SEMARANG, Lingkarjateng.id – Dinas Perhubungan (Dishub) Kota Semarang menanggapi beroperasinya bajaj online sebagai transportasi umum baru di wilayah setempat yang kini menjadi polemik.
Kepala Bidang Angkutan Dishub Kota Semarang, Ambar Prasetyo, menyatakan bajaj yang saat ini terlihat mengangkut penumpang di jalan raya tidak mempunyai izin resmi dari Pemerintah Kota (Pemkot) Semarang.
“Bajaj yang beroperasi di Semarang saat ini hanya bermodal surat STNK atau STCK, tidak ada izin angkutan umum dari Dishub,” ujarnya pada Selasa, 30 September 2025.
Menurut Ambar, keberadaan bajaj di Kota Semarang sejauh ini belum memenuhi ketentuan yang diatur dalam peraturan perundang-undangan.
Pihaknya bahkan sudah dua kali membahas persoalan tersebut bersama Satlantas Polrestabes Semarang, Dishub Jawa Tengah dan perwakilan Kementerian Perhubungan.
Lebih lanjut, Ambar menjelaskan bahwa bajaj di Kota Semarang menuai polemik karena tidak bisa dikategorikan sebagai ojek online maupun taksi online.
“Kalau bajaj ini disamakan dengan ojek online jelas tidak bisa. Dalam Permenhub Nomor 12 Tahun 2019 yang diatur hanya sepeda motor, termasuk roda tiga tapi tanpa bodi tertutup. Sedangkan bajaj ini roda tiga dengan rumah, sehingga tidak bisa dikategorikan sebagai ojol,” tuturnya.
Selain itu, lanjut Ambar, aturan tentang angkutan sewa khusus juga tidak bisa menjadi dasar hukum. Hal itu karena Permenhub Nomor 118 Tahun 2018 menetapkan kendaraan taksi online minimal berkapasitas mesin 1.000 cc.

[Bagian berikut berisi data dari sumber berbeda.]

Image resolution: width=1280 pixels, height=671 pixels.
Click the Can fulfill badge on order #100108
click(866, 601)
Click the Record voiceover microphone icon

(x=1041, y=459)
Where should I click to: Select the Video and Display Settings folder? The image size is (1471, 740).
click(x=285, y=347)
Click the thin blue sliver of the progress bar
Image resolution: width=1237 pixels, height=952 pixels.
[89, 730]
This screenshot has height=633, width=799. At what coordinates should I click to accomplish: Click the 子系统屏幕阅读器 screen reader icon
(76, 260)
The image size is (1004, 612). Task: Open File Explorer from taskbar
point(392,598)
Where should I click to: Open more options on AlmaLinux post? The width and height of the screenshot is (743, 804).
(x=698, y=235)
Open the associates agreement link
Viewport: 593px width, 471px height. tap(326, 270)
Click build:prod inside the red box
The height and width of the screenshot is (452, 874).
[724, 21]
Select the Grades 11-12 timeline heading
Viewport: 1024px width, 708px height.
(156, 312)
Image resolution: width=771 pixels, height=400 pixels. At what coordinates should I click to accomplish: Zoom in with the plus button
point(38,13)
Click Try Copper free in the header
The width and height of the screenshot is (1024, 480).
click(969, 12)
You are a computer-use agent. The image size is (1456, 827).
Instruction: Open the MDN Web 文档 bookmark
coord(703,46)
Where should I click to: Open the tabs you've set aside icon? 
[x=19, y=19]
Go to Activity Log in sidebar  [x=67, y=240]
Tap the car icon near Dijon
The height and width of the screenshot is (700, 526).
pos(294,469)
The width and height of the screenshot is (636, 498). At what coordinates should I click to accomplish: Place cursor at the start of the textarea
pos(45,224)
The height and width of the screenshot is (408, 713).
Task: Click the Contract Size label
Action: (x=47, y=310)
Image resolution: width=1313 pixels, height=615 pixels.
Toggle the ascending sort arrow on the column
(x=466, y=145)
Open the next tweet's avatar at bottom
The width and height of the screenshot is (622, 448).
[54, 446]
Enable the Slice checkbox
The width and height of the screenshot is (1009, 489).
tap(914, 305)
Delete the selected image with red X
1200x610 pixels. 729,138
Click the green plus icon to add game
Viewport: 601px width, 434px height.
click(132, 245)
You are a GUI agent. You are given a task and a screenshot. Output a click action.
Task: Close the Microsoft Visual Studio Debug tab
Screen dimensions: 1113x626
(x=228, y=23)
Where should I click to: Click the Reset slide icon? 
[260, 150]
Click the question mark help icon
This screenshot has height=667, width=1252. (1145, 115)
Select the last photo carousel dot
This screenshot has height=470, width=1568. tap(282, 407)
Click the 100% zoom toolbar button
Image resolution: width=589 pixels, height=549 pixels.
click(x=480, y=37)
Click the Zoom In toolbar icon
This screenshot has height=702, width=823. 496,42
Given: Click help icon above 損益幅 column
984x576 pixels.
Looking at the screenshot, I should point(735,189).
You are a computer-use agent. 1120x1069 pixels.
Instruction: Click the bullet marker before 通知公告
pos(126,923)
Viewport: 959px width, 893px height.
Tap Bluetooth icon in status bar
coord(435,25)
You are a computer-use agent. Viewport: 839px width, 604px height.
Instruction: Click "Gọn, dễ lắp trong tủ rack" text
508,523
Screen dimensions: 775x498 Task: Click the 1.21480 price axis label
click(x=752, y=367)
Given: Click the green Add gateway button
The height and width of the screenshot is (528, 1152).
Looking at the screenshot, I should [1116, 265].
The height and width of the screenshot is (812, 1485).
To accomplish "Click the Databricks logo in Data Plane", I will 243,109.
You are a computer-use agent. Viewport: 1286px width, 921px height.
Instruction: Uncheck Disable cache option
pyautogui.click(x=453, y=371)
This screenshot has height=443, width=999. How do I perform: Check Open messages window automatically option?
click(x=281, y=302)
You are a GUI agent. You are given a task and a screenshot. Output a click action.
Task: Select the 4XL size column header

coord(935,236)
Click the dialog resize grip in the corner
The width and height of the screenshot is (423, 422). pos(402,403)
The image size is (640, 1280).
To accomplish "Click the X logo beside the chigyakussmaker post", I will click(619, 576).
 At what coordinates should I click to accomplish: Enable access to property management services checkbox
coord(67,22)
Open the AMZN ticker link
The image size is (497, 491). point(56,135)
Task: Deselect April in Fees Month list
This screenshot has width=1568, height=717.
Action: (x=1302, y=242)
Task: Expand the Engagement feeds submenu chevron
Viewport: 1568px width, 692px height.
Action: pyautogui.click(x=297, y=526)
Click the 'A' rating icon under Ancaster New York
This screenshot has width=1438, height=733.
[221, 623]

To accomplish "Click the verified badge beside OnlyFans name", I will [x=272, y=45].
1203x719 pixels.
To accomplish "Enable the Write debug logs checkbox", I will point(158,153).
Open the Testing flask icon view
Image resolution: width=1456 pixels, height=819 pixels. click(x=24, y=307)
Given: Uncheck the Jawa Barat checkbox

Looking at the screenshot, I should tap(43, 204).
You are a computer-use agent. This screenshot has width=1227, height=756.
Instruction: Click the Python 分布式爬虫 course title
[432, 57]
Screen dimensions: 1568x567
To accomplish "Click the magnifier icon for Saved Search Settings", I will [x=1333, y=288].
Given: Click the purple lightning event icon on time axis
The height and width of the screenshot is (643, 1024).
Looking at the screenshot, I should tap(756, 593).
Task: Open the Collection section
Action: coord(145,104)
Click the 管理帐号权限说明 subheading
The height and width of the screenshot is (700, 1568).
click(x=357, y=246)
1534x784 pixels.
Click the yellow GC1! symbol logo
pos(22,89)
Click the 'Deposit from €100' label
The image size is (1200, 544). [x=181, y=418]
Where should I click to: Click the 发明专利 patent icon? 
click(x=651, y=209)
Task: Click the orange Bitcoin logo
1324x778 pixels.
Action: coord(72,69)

“Bajaj tidak memenuhi ketentuan sebagai angkutan sewa khusus. Jadi secara aturan, posisinya tidak jelas dan tidak sah sebagai angkutan umum,” tegas Ambar.
Ambar menambahkan, Dishub Kota Semarang saat ini hanya bisa menempatkan bajaj sebagai kendaraan roda tiga untuk kepentingan pribadi dengan rute terbatas di jalan lokal dan lingkungan sebagaimana diatur dalam Permenhub Nomor 117 Tahun 2018.
“Kami akan lakukan pemantauan dan pengawasan terlebih dahulu. Kita juga sudah melihat berita di media massa atau online itu soal Organda dan jajarannya yang keberatan. Besok hari Sabtu kita undang untuk menyampaikan langsung ke kami bersama Satlantas,” katanya.
Sementara itu, Sekretaris Komisi C DPRD Kota Semarang, Danur Rispriyanto, mengatakan bahwa pihaknya akan mengundang Dishub setempat terkait beroperasinya bajaj online di Kota Semarang.
“Kita nanti akan undang Dishub, nanti kita melihat kajiannya dari mereka seperti apa. Masukan mereka seperti apa,” katanya.
Danur menyatakan, jika keterangan dan kajian sudah cukup, dewan akan mengundang pihak operator bajaj bernama Max Ride untuk melakukan audiensi.
“Ke depan kita juga akan undang pihak operatornya juga,” ujarnya.
Saat disinggung perihal penolakan Organisasi Angkutan Darat (Organda) Kota Semarang terhadap bajaj, pihaknya mengaku hal tersebut merupakan sebuah masukan yang perlu dihargai.
Dewan, kata dia, akan membuat kebijakan dengan mengacu pada musyawarah mufakat.
“Kita kan nggak tahu pastinya, misalnya jumlah armadanya berapa, lalu sistemnya seperti apa,” ucapnya.
Adapun terkait penggunaan surat STNK sementara, Danur mengaku hal itu menjadi kewenangan dari pihak kepolisian, sementara Dishub punya wewenang terkait angkutan penumpang dan perizinan.
“Karena ini berhubungan dengan angkutan penumpang, maka kita akan undang Dishub, terkait kebijakan dan perizinan lainnya,” katanya.